FRAGMENTO PARA LEER:
........
Nueva Zelanda sería, en 1883, la primera nación en reconocer y hacer efectivo el sufragio de la mujer a nivel nacional, dotando a las mujeres con el carácter de «ciudadanas». Casi medio siglo después, México se sumaría a esta ola inclusiva de los derechos de las mujeres, al constitucionalizar, en octubre de 1953, que «son ciudadanos de la República los varones y las mujeres que, teniendo la calidad de mexicanos, reúnan, además, los siguientes requisitos: haber cumplido 18 años, siendo casados, o 21 si no lo son, y tener un modo honesto de vivir». La ciudadanía daba, entonces, derecho a votar y ser elegida.

Las exigencias de las mujeres han ido cambiando con el tiempo, y si bien múltiples y diversas por los contextos, situaciones y problemáticas, hoy guardan en común la erradicación de cualquier forma de violencia y discriminación. Actualmente se ha conseguido una igualdad legal, pero la mayoría de las voces argumentan que esto no ha trastocado las condiciones sistémicas reales (principalmente, económica y laborales) pensadas o favorables para los hombres.
........
TAREA A: Según el fragmento sobre el sufragio femenino, ¿en qué mes y año estableció México en su Constitución la ciudadanía de las mujeres?
TAREA B: Cita textualmente la parte del fragmento sobre el sufragio femenino que empieza con las palabras que contienen "Las exigencias de" y termina con "para los hombres.".
El material no interviene en esto.

DATOS MOSTRADOS:
........
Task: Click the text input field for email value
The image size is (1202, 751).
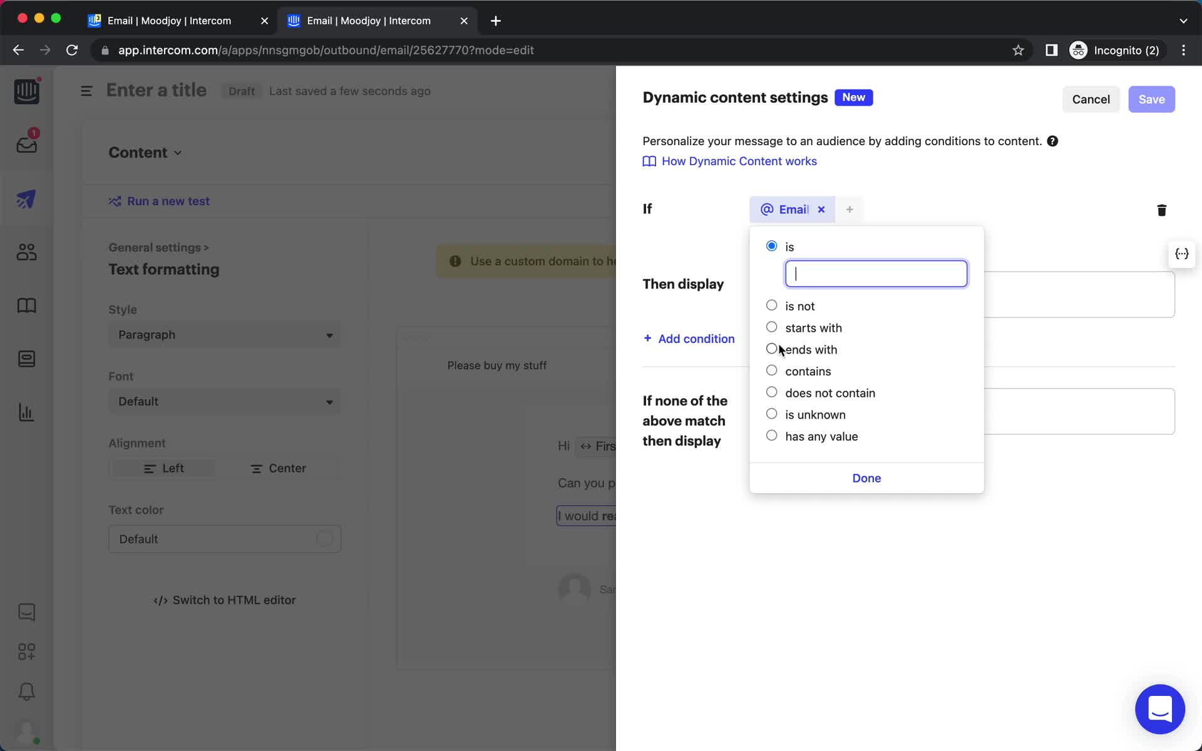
........
RESPUESTA ESPERADA A: En octubre de 1953.

RESPUESTA ESPERADA B:
Las exigencias de las mujeres han ido cambiando con el tiempo, y si bien múltiples y diversas por los contextos, situaciones y problemáticas, hoy guardan en común la erradicación de cualquier forma de violencia y discriminación. Actualmente se ha conseguido una igualdad legal, pero la mayoría de las voces argumentan que esto no ha trastocado las condiciones sistémicas reales (principalmente, económica y laborales) pensadas o favorables para los hombres.